Dienstag, 23 April 2013 07:22
Projekt für Sprachtalente und Rechenkünstler
Tüfteln an kniffligen Aufgaben: Unser Foto zeigt die begabten Grundschüler und ihre Betreuer zusammen mit (hinten von links) Anne Kruse, Dr. Thomas Lübben, Doris Kruse-Bohse sowie Hermann Wilkens, Leiter der Ludgerusschule. Foto: Anna Kröger
Gymnasium Papenburg und Ludgerusschule Rhede kooperieren
anna Rhede. Begabte Schüler erkennen und fördern – dieses Ziel haben sich das Gymnasium Papenburg und die Ludgerusschule in Rhede auf die Fahnen geschrieben. Im Rahmen des Kooperationsvertrages Hochbegabung haben sie nun insgesamt vier Arbeitsgemeinschaften (AGs) für kleine Mathematik- und Sprachtalente eingerichtet.

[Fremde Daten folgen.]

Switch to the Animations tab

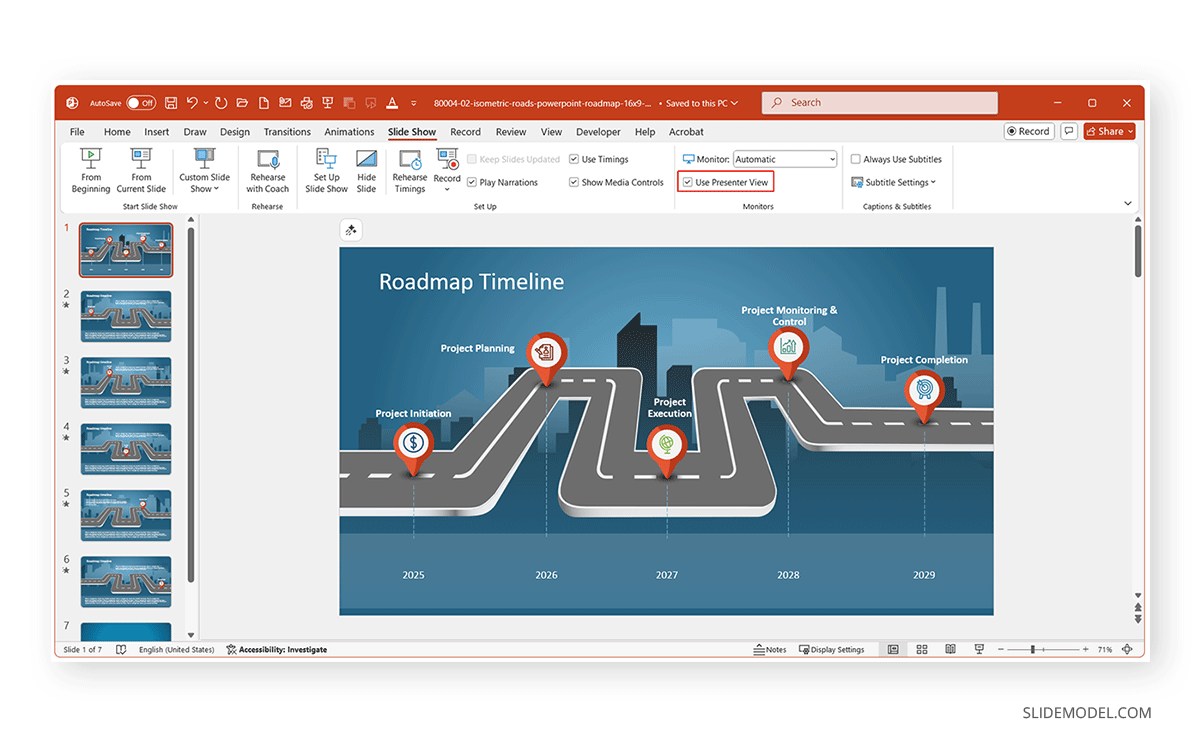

Bereits im vergangenen Schuljahr hatte es einen ersten Probelauf gegeben, in dessen Zuge die mathematischen Fähigkeiten von sieben Grundschülern gezielt trainiert wurden. Wegen des großen Zuspruchs musste das spezielle Unterrichtsangebot in diesem Jahr erweitert werden. So beteiligen sich derzeit 18 Jungen und Mädchenaus dem dritten und vierten Jahrgang der Rheder Grund- und Oberschule an dem Projekt. Die Betreuung der AGs „Mathematische Knobeleien“ und der AG „Lese- und Schreibpiraten“ haben Gymnasiasten der Klassen neun und zehn übernommen. „Es macht großen Spaß, das Interesse der Kinder zu wecken“, berichtet Zehntklässler Benno Appelmann, der bereits beim Probelauf mit von der Partie war.

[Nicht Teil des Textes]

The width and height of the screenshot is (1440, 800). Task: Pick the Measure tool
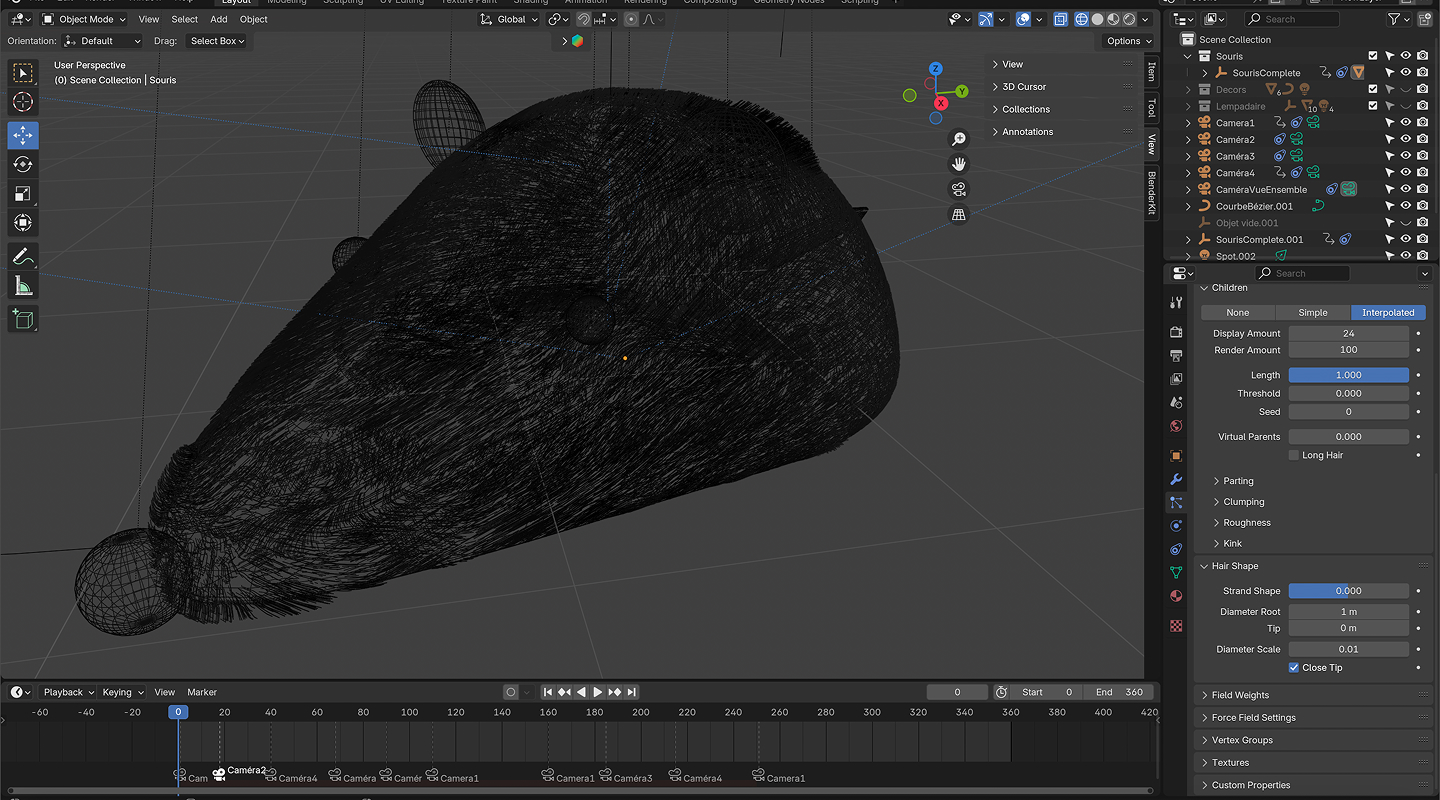point(23,287)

Zweimal wöchentlich treffen sich die „Lehrer auf Probe“ für jeweils zwei Schulstunden mit ihren Schützlingen. Die Unterrichtseinheiten finden abwechselnd in Räumlichkeiten des Papenburger Gymnasiums sowie der Rheder Ludgerusschule statt.
„Beide Seiten profitieren von diesem Projekt. Es stärkt nicht nur das Selbstbewusstsein, sondern auch die eigenen Fähigkeiten“, erklärt Dr. Thomas Lübben, Koordinator des Kooperationsverbundes Hochbegabtenförderung am Gymnasium Papenburg. Lübben leitet wie auch Oberstudienrätin Doris Kruse-Bohse vom Gymnasium und Anne Kruse, Fachkonferenzleiterin Mathematik an der Rheder Grundschule, das Projekt.